For Linwood Community Development Trust, the past 4 years have been like rolling jelly up a hill. We have campaigned on behalf of our community to ensure our voices were heard during major regeneration programmes such as a £24m Sports Facility and the Tesco development. The purpose was for Linwood to receive a proportion of ‘our regeneration’ funding or to have a voice during the process to ensure much needed community facilities were built that met the needs of the Linwood community. We did not want the failures of the past, such as the car factory and the shopping centre to be repeated.

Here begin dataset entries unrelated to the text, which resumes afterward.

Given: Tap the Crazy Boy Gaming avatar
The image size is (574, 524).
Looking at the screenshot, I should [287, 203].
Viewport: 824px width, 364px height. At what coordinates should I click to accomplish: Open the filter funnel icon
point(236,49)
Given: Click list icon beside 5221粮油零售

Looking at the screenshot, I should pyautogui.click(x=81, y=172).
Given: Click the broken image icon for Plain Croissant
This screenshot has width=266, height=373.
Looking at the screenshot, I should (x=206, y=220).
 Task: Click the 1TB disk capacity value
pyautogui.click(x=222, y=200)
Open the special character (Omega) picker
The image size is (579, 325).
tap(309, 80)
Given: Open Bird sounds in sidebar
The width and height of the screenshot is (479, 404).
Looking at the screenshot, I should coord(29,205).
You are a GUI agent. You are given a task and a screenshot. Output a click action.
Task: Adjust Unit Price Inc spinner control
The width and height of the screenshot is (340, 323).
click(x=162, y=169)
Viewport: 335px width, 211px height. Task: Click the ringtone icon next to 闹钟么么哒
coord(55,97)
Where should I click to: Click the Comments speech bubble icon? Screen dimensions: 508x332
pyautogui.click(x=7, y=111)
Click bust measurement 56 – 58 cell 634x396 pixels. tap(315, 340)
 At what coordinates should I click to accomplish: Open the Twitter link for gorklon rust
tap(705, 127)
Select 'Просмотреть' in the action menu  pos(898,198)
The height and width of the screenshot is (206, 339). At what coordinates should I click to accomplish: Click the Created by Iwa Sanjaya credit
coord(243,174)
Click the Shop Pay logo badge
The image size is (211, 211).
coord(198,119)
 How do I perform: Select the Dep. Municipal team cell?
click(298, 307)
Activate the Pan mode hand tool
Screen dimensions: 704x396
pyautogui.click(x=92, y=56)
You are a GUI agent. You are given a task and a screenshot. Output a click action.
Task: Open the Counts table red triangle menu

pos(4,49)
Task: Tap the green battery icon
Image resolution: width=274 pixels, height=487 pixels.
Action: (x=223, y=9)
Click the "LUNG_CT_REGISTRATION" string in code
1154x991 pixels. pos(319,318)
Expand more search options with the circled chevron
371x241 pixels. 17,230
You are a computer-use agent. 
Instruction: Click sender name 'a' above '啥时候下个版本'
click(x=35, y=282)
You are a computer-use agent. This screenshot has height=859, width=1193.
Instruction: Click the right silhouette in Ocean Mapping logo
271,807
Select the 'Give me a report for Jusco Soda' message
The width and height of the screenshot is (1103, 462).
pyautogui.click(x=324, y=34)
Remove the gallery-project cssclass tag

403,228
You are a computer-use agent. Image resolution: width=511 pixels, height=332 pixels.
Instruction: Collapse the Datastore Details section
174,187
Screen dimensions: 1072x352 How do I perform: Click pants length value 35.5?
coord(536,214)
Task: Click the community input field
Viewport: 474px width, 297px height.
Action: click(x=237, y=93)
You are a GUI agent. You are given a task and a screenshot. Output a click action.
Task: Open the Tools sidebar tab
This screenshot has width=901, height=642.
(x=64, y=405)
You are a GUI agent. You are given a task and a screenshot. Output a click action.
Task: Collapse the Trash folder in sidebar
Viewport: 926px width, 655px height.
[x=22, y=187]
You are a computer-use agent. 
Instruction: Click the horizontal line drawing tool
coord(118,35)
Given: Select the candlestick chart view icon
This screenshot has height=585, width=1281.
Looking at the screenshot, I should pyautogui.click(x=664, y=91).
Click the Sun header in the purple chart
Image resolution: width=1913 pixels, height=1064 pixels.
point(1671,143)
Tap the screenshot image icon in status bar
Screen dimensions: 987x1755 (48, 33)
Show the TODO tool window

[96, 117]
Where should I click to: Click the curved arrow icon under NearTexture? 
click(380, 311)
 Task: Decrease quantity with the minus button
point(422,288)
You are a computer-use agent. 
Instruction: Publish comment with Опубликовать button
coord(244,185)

However, we were ignored, disempowered and on many occasions made to feel inferior by those in power. Our past council leader stated that our campaigns were “merely an aspiration of need“, and also accused Oxfam (one of our partners), as being “a voicebox for those who are clearly incapable of speaking for themselves.” It is ironic that this individual is now the Minister for Local Government and Planning and is leading on the Community Empowerment and Renewal Bill.
Alex Neil, the then Cabinet Secretary for Infrastructure and Capital Investment said, at the launch of the Scottish Government’s Regeneration Strategy in December 2011 that
“..there has been a habit in the past for governments to appoint suits to go into areas of deprivation and for the suits to tell the local people what they need to do to regenerate their area. They then get consultants in to do it and then after a while, leave again, very often having not made much difference to the area.
“The first lesson is the community itself has to drive the regeneration. It needs help, it needs outside expertise, it needs financial resource but at the end of the day, no regeneration strategy that is not driven by the local community will succeed and the history of the last 40 or 50 years demonstrates that.
Secondly, regeneration has to be about long term sustainability, not just environmentally but economically. It is very clear that those regeneration strategies which have focused only on the physical regeneration of an area, basically fail.”
Our campaigns were to ask the ‘suits’ to focus on the ‘human assets’ not the ‘physical assets’ during OUR regeneration programmes but we were seen as the ‘usual suspects’. We saw the ‘suits’ as ‘cosmic bureaucrats’ living on another planet. It was a case of them doing it ‘to us’, instead of ‘with us’.
Linwood CDT has recognised that ‘abuse of power’ and ‘power over’ communities does not only happen at council or government level, it happens within our own communities. Our experience demonstrated that those who had held power within Linwood for a number of years were threatened that they would lose their status when Linwood CDT was formed. Some did their best to discredit the work of the Trust. However, they should have been be better equipped to use their power more effectively in order to work together to empower and enable the changes Linwood needed, rather than being directed by the interests of those who were already in a position of power.
Linwood CDT has not let any of this put us off. We have persevered. As Longfellow observed, “perseverance is a great element of success. If you only knock long enough and loud enough at the gate, you will be sure to wake up somebody”.
Our perseverence has now paid off. With a new administration a new council leader, and a very supportive local councillor we are now in the process of obtaining an asset transfer of land in order to build much needed community facilities, that will focus on building a stronger, more resilient Linwood. However, we would not have been able to have achieved this without the support of our community, Oxfam Scotland, Foundation Scotland and Development Trusts Association Scotland. Thank you all!
Our journey continues and we believe there is a wave of change happening in Linwood. We would urge communities who are facing the same hardships as Linwood to never, ever give up if you believe something is worth fighting for. After all, this is our community, our future, and who best knows what the community needs, than the community itself?